When “True Detective” launched last year on HBO, with an epic intro somewhere between “True Blood” and spaghetti western, the mood was set to capture rural Louisiana. Headed by the acting talents of Matthew McConaughey and Woody Harrelson, neither of whom felt out of place in the south, the show seemed fresh, and authentic. In its second iteration, despite boasting far more names–and even a few former “True Blood” cast members–Sunday’s premiere episode came off as disjointed and volatile as the San Andreas fault. And not in a fun, Dwayne Johnson and Carla Gugino kind of way, as I have heard (by the way–Johnson’s “Ballers” is one half-hour show worth watching Sunday nights, although I am about to give up on Gugino in “Wayward Pines”).
Frank Semyon, played by Vince Vaughn, is a soft spoken business man who has a dark, L.A.-casino-interest and shady-dive side.
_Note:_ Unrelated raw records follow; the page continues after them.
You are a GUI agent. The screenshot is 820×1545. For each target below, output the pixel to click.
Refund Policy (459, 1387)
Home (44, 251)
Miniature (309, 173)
He takes interest in Ray Velcoro (Colin Farrell), whose wife has been raped by an unknown assailant. This attack serves as Ray’s main arc/purpose), as he wants revenge and has been left with a child that is most likely not his own. Frank shows empathy and wants to help Ray, but ultimately we still know next to nothing about what drives Frank after one episode. Ray, on the other hand, who is emotionally unstable following the attack on his wife, is a stand out success in episode one, especially when played next to the seen-it-before Paul Woodrugh (Taylor Kitsch), the boyscout cop on a motorcycle. Paul has the perfect girlfriend that he cannot commit to because of his dark past and suicidal tendencies. It is a tired cliche that does not touch what McConaughey accomplished in the first season. As for Farrell, he plays angry too well; he is the stand-out star, and I will be watching this season just to see how he develops.
While Farrell shines as the crazy alcoholic detective, the dreadfully flat Ani Bezzerides (Rachel McAdams) does little to help flesh out a strong, female character. Season one did not have much in terms of female empowerment either, but at least Maggie Hart (Michelle Monaghan) had the opportunity to stand up for herself and explore the issue. Hopefully Ani will be treated more like a lead in future episodes rather than “a woman in a man’s world who is more man than her boyfriend,” which is a tired trope that had more success in the first season of “Girls” than it does here. Also, I think it is fair to say that it’s difficult to see McAdams as the lead on a drug raid. I recently viewed the film Aloha with a friend, and while that McAdams happened to be over-the-top girly, the role felt more comfortable than this over-the-top ex-junkie character. Don’t get me wrong; I like McAdams, she can act, but the first show did her no favors as far as building her credibility as a hard-nosed cop. Instead, her character’s family members act only to discredit her further, leaving viewers to think, “Ok, so why should we care about her, let alone believe she has power?”
I went in excited to see McAdams tied to this season, but I was expecting more of an “X-Files”-like Scully at command, not the emotional, identity-craving mess presented in Bezzerides. Would it be too terrible for the show to feature a strong female lead to counter these brooding boys? Are we going to have to struggle with four different characters that are all hopeless in some way? Would anyone really want to watch that depressing mess week after week?
While the first half hour of True Detective’s second season premiere felt too deliberate in how chaotic the threads were presented, the last couple of minutes suggested the future episodes might have a form worth admiring. If they all start the same way, however, I imagine viewership will plummet. The problem is in all of these threads, whereas the first season focused primarily on the interest of whether or not Rust Cohle (McConaughey) was guilty of doing something terrible. After that, it was pretty much a two-man show between McConaughey and Harrelson–which was great–with Monaghan filling in the details and Alexandra Daddario being blue-eyed and gorgeous (note to self: I need to actually watch that San Andreas, which also stars Daddario). As mentioned prior, episode one, “The Western Book of the Dead,” features its own HBO-family eye candy in former “True Blood” actors James Frain (who played Tara-obsessed Franklin) and the gorgeous Ashley Hinshaw (pictured; who Jason has an eye for toward the end). The former has a very small role, while the latter will likely appear in future episodes, because–if for no other reason–legs. In fact they made it so apparent in this “True” show, they threw on an ankle monitor just to emphasize them. We see what you did there, HBO. We see.
All things considered, tune in for Farrell. Vaughn seems misplaced, McAdams does too, and the only constant from last season is that most of the surnames of the major players sound like they could reside from Ireland or Scotland. I’ll remain optimistic, but it’s unlikely this season will find the magic last season brought to the table.